RaceDriver205 wrote:
Rapraps replie is well structured and written with thought. I would suspect he is a far more intelligent man than you are, and yet when he provides his substantial fact-based rebuttle... "
Flaprap's blathering indicates that he knows precisely nothing about population genetics, the theory of evolution, the Haldane dilemma, or anything related to any of them.
He's basically a blowhard. Don't ask me to respect blowhards.
Amongst the other fairytale aspects of the theory of evolution, the theory requires that the non-existent "beneficial mutation" have a "selective advantage" (you counting? that's two pieces of total BS for the price of one...) and that this "selective advantage" of the creature with the good change, typically taken to be a mutated nucleotide, will gradually cause the old stock to die out until all are replaced.
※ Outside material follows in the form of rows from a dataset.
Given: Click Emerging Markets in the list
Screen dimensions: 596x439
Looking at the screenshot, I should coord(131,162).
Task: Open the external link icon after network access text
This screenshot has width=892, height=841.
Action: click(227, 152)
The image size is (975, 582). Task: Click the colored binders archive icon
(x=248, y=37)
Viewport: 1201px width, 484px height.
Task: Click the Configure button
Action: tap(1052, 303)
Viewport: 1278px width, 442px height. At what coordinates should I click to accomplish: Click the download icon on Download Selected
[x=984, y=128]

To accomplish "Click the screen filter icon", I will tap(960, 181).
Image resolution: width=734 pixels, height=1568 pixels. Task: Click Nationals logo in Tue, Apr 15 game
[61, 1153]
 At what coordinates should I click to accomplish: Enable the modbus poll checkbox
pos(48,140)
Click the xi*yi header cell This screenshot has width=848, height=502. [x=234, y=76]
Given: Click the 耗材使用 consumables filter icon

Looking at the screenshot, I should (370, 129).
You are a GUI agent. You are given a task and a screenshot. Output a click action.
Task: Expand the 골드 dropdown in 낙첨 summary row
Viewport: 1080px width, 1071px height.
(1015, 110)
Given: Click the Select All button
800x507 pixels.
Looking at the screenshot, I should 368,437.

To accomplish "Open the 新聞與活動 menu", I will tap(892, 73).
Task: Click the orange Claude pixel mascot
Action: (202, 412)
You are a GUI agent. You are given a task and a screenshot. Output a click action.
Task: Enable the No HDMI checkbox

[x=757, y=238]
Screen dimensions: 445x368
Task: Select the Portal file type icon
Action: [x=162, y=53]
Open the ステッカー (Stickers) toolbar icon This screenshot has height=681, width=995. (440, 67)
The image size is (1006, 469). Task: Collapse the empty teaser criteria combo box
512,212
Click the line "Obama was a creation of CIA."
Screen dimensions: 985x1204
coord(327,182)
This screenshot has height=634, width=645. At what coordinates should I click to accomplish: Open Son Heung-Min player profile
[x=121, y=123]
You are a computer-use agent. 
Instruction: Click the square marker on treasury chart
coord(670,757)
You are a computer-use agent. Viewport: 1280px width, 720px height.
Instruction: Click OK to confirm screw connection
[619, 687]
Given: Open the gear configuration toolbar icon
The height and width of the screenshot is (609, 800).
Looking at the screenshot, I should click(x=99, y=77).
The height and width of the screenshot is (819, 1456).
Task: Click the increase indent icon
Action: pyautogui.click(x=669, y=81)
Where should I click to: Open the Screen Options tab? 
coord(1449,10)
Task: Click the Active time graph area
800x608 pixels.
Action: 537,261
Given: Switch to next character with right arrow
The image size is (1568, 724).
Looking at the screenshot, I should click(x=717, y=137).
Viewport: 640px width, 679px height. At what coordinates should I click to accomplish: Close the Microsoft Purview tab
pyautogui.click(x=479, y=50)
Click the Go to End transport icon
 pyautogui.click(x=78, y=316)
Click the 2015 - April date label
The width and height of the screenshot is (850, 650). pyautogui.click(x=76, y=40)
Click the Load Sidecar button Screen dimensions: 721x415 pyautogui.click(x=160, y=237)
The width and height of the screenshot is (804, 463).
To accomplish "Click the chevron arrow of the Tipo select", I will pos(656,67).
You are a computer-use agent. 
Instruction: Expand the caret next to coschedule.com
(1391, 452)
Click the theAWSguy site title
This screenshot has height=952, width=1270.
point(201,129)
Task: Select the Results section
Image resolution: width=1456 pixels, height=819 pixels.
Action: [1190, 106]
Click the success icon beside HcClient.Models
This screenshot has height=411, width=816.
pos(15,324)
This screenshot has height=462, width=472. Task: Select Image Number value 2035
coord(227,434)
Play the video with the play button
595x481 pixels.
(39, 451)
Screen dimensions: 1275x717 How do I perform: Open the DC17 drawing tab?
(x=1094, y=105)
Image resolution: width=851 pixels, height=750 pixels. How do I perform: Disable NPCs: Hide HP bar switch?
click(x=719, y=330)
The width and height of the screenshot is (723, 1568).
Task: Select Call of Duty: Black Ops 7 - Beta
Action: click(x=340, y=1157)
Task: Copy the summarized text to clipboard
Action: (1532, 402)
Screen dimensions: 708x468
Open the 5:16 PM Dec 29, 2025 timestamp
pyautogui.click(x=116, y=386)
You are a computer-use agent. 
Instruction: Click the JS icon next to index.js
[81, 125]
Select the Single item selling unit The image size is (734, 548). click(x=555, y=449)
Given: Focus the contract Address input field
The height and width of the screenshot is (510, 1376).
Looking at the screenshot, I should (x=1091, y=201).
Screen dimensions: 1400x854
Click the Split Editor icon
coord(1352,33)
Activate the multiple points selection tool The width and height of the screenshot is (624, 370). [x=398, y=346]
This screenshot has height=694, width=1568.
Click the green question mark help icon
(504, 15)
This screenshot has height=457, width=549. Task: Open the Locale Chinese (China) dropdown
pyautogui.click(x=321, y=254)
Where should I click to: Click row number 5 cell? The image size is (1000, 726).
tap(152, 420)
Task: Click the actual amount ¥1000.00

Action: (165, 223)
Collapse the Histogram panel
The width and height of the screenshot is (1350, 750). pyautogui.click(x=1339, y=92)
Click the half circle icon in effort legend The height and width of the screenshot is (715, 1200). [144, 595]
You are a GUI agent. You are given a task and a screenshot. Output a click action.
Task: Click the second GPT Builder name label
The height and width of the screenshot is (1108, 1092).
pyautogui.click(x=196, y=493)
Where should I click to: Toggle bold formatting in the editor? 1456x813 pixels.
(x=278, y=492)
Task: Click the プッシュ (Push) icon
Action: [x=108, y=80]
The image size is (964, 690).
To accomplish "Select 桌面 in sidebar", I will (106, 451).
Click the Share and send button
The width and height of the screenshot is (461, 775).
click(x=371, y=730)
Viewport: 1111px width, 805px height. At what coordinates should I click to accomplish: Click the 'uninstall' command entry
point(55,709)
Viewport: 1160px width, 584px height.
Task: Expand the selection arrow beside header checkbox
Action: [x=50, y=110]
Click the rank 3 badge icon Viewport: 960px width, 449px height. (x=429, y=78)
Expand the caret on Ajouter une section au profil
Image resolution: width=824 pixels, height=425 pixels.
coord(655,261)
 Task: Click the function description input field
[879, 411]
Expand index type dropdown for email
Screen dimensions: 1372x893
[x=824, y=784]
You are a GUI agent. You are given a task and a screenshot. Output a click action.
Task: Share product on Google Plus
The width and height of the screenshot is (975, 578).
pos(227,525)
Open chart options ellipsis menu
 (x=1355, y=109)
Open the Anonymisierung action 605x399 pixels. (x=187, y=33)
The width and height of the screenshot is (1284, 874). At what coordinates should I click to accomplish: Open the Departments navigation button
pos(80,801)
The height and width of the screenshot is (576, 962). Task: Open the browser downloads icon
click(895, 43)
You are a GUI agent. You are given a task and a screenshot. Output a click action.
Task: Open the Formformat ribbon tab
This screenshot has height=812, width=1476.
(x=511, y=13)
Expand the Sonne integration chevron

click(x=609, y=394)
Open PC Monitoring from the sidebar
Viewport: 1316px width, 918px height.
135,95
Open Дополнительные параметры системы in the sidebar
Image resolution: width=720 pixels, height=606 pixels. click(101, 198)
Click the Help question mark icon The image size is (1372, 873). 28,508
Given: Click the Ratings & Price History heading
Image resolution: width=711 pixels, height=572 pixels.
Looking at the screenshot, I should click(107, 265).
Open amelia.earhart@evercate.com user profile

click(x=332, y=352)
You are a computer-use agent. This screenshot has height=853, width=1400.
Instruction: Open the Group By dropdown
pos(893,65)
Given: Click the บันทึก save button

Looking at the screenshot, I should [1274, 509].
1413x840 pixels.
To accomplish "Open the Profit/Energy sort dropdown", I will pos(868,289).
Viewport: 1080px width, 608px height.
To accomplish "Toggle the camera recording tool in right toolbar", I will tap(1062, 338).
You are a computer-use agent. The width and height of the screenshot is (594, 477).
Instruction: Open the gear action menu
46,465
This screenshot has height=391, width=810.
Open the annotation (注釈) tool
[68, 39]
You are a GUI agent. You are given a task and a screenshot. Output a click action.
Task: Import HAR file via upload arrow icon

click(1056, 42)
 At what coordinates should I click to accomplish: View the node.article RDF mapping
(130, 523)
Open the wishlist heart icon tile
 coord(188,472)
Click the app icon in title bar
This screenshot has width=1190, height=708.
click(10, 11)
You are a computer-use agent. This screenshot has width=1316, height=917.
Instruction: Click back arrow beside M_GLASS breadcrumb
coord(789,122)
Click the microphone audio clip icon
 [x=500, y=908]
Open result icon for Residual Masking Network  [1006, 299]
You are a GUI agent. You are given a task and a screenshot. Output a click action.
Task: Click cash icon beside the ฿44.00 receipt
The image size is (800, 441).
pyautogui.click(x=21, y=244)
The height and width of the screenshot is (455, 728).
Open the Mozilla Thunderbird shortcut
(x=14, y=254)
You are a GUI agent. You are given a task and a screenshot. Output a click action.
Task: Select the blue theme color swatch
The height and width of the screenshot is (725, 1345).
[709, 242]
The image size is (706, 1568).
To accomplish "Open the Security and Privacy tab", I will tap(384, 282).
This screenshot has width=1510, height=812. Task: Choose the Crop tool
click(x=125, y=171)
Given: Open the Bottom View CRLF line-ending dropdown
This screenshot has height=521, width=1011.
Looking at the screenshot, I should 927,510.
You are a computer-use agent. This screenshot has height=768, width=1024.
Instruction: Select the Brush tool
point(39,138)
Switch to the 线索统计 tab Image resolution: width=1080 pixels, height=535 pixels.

This is necessary for the theory because otherwise, every time any non-fatal mutation occurred, there would afterwards be creatures of both old and new stock repropducing themselves into the future. In other words, we would actually see creatures at every step of the process from the mythical "ape-like ancestor" to ourselves, walking around today.
The basic idea is that 10 million years ago you had a population of apes or ape-like human ancestors, and today you have a population of humans with no trace of intermediates.
Thus, in order to substitute any genetic trait into a population, there is a cost in that a certain number of the creatures have to die in order for one substitution to take place. If you try to substitute multiple changes into the herd willy nilly, the cost will become unpayable, and the herd will perish.
The real source on this particular topic is Walter Remine's "The Biotic Message".